What convention am I misunderstanding here. Why doesn't the loadConfig method create additional things not found in the YAML?
import yaml, pdb
class Region(yaml.YAMLObject):
yaml_tag = u'!Region'
def __init__(self, name, keep, drop):
self.name = name
self.keep = keep
self.drop = drop
self.keep_list = self.keep.split("+")
self.drop_list = self.drop.split("+")
self.pattern = "+".join(self.keep_list) + "-" + "-".join(self.drop_list)
###
def loadConfig(self, yamlConfig):
yml = yaml.load_all(file(yamlConfig))
for data in yml:
# These get created fine
self.name = data["name"]
self.keep = data["keep"]
self.drop = data["drop"]
# These do not get created.
self.keep_list = self.keep.split("+")
self.drop_list = self.drop.split("+")
self.pattern = "+".join(self.keep_list) + "-" + "-".join(self.drop_list)
###
### End Region
if __name__ == "__main__":
my_yaml = "/home/path/to/test.yaml"
region_iterator = yaml.load_all(file(my_yaml))

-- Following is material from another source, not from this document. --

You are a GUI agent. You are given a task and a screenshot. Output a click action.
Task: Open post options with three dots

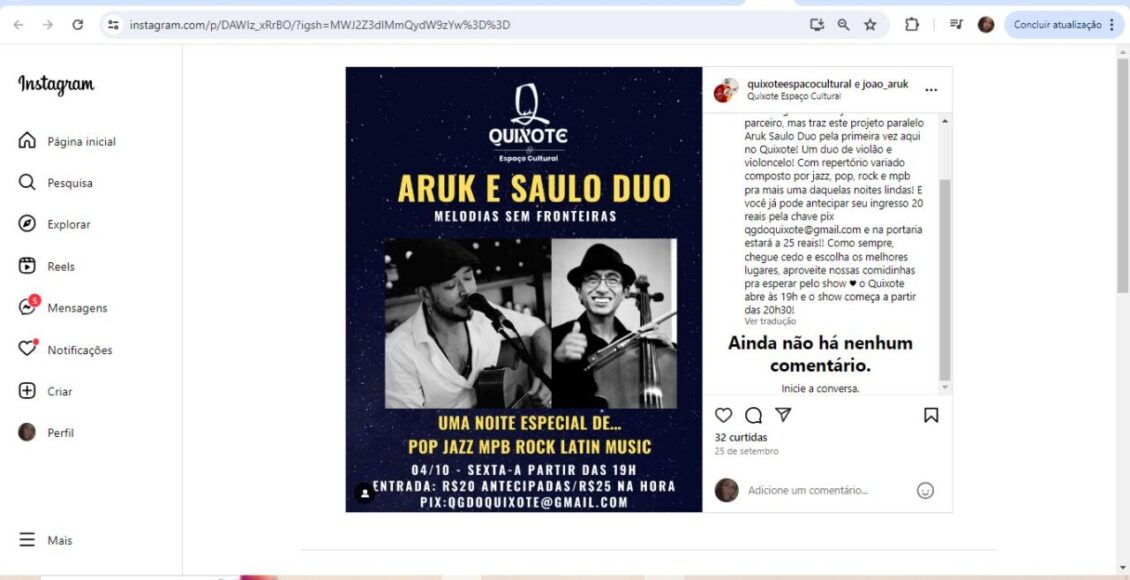tap(931, 90)
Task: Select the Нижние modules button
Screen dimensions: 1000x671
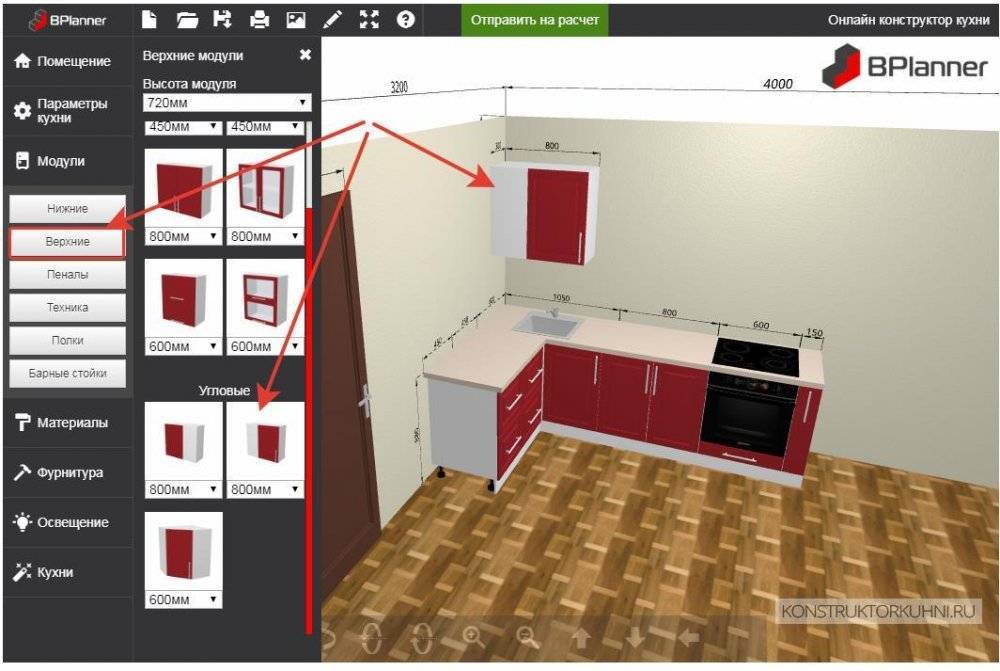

# Set a debug breakpoint to play with region_iterator and
# confirm the extra stuff isn't created.
pdb.set_trace()
And here is test.yaml so you can run all of this and see what I mean:
Regions:
# Note: the string conventions below are for an
# existing system. This is a shortened, representative
# example.
Market1:
!Region
name: USAndGB
keep: US+GB
drop: !!null
Market2:
!Region
name: CanadaAndAustralia
keep: CA+AU
drop: !!null
And here, for example, is what it looks like for me when I run this in an IPython shell and explore the loaded object:
In [57]: %run "/home/espears/testWorkspace/testRegions.py"
--Return--
> /home/espears/testWorkspace/testRegions.py(38)<module>()->None
-> pdb.set_trace()
(Pdb) region_iterator
<generator object load_all at 0x1139d820>
(Pdb) tmp = region_iterator.next()
(Pdb) tmp
{'Regions': {'Market2': <__main__.Region object at 0x1f858550>, 'Market1': <__main__.Region object at 0x11a91e50>}}
(Pdb) us = tmp['Regions']['Market1']
(Pdb) us
<__main__.Region object at 0x11a91e50>
(Pdb) us.name
'USAndGB'
(Pdb) us.keep
'US+GB'
(Pdb) us.keep_list
*** AttributeError: 'Region' object has no attribute 'keep_list'
A pattern I have found useful for working with yaml for classes that are basically storage is to have the loader use the constructor so that objects are created in the same way as when you make them normally. If I understand what you are attempting to do correctly, this kind of structure might be useful:
import inspect
import yaml
from collections import OrderedDict
class Serializable(yaml.YAMLObject):
__metaclass__ = yaml.YAMLObjectMetaclass
#property
def _dict(self):
dump_dict = OrderedDict()
for var in inspect.getargspec(self.__init__).args[1:]:
if getattr(self, var, None) is not None:
item = getattr(self, var)
if isinstance(item, np.ndarray) and item.ndim == 1:
item = list(item)
dump_dict[var] = item
return dump_dict
#classmethod
def to_yaml(cls, dumper, data):
return ordered_dump(dumper, '!{0}'.format(data.__class__.__name__),
data._dict)
#classmethod
def from_yaml(cls, loader, node):
fields = loader.construct_mapping(node, deep=True)
return cls(**fields)
def ordered_dump(dumper, tag, data):
value = []
node = yaml.nodes.MappingNode(tag, value)
for key, item in data.iteritems():
node_key = dumper.represent_data(key)
node_value = dumper.represent_data(item)
value.append((node_key, node_value))
return node
You would then want to have your Region class inherit from Serializable, and remove the loadConfig stuff. The code I posted inspects the constructor to see what data to save to the yaml file, and then when loading a yaml file calls the constructor with that same set of data. That way you just have to get the logic right in your constructor and the yaml loading should get it for free.
That code was ripped from one of my projects, apologies in advance if it doesn't quite work. It is also slightly more complicated than it needs to be because I wanted to control the order of output by using OrderedDict. You could replace my ordered_dump function with a call to dumper.represent_dict.